Diffusion des Tanagras
C’est l’usage, à partir du 4° siècle avant notre ère, du moule bivalve (emprunté aux bronziers) qui a contribué à la diffusion exponentielle des statuettes en terre cuite.
Cette innovation accompagnée de l’usage de pièces modulaires (têtes, bras, accessoires) permis à la fois de produire plus et plus rapidement mais aussi d’élargir le champ des représentations.
En outre, cette approche a permis aux artistes et artisans de parvenir à un plus grand niveau de détail du travail en ronde-bosse.
Les artisans ne se contentèrent donc plus de représenter les héros et les dieux mais abordèrent également le rappel de la vie profane.
Par ailleurs, les figurines de Tanagra apparaissent dans un contexte de prospérité et de développement culturel au cours de la période hellénistique.

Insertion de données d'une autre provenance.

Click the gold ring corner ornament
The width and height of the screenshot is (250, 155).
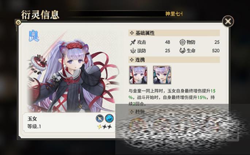click(x=18, y=22)
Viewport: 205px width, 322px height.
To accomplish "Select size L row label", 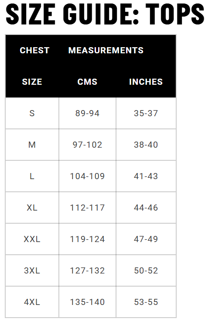I will [x=32, y=176].
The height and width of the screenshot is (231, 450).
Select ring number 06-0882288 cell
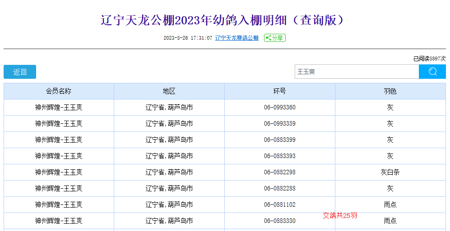pyautogui.click(x=280, y=188)
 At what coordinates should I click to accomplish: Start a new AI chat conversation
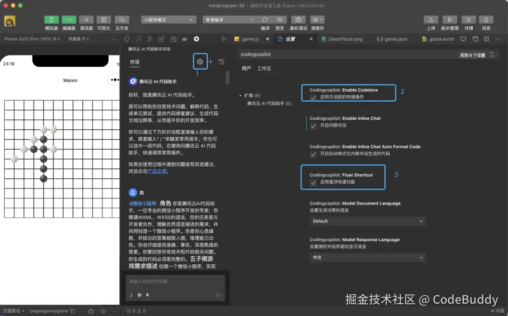coord(211,62)
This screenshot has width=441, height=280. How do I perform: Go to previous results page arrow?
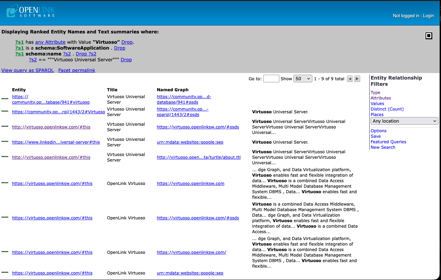[350, 79]
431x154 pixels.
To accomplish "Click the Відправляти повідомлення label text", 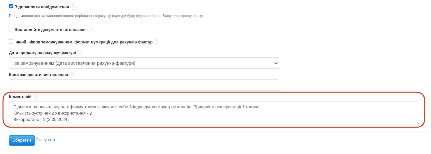I will (42, 7).
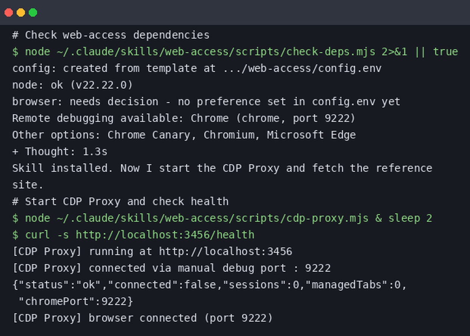The height and width of the screenshot is (336, 470).
Task: Open the http://localhost:3456 link in running line
Action: (226, 252)
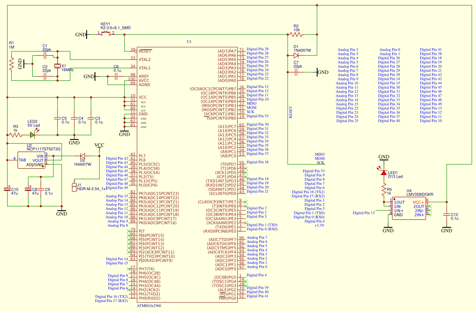Viewport: 476px width, 312px height.
Task: Select the vertical RESET net label
Action: coord(291,112)
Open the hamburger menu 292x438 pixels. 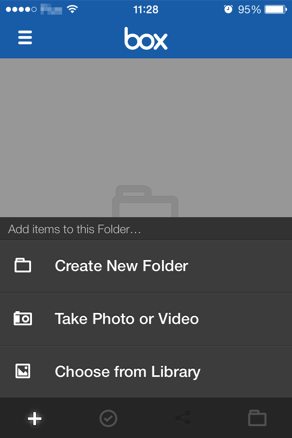point(25,37)
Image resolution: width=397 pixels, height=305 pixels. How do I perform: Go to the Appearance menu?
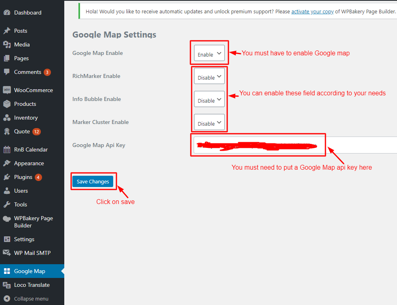pyautogui.click(x=29, y=163)
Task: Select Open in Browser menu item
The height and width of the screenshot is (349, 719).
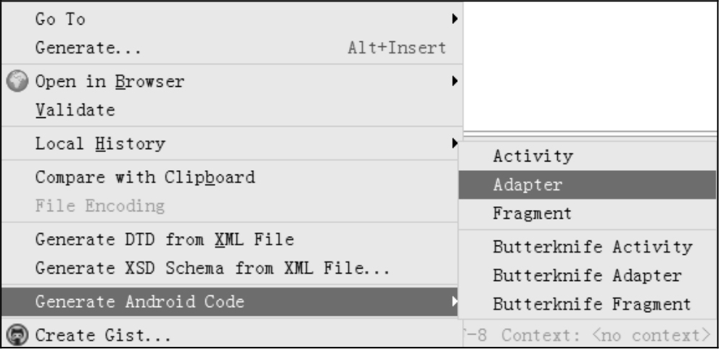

Après les conquêtes d’Alexandre le Grand (356/323 avant notre ère.), l’art grec s’est diffusé et enrichi au contact de diverses cultures.
Elles se sont rapidement répandues dans tout le monde grec, y compris en Asie Mineure, en Italie et en Égypte, démontrant leur popularité et leur valeur artistique. Leur exportation a été facilitée par les échanges commerciaux et les relations culturelles de l’époque.

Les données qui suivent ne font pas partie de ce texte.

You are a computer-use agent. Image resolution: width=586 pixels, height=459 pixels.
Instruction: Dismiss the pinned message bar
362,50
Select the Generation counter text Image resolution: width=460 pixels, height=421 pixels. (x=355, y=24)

Elégances, sensualité et gracilité
Les figurines de Tanagra sont renommées pour leur réalisme et la finesse de leurs détails. Les drapés des vêtements, les coiffures élaborées et les expressions faciales sont rendus avec une précision remarquable.
Ces figurines sont marquées par une sensualité subtile, exprimée à travers des postures gracieuses et des vêtements ajustés. La représentation des corps féminins met en avant la beauté et l’élégance, caractéristiques de l’idéal esthétique héllénistique. L’âge archaïque et martial est déjà bien loin. Des valeurs plus privées prennent le pas sur la polis des aristoï.
La majorité des figurines de Tanagra représentent des femmes, soulignant l’importance de la figure féminine et de la vie domestique dans l’art et la société de l’époque héllénistique. Elles offrent un aperçu des rôles sociaux et des standards de beauté, reflétant à la fois la vie quotidienne et les idéaux esthétiques moins hieratiques qu’à l’age classique.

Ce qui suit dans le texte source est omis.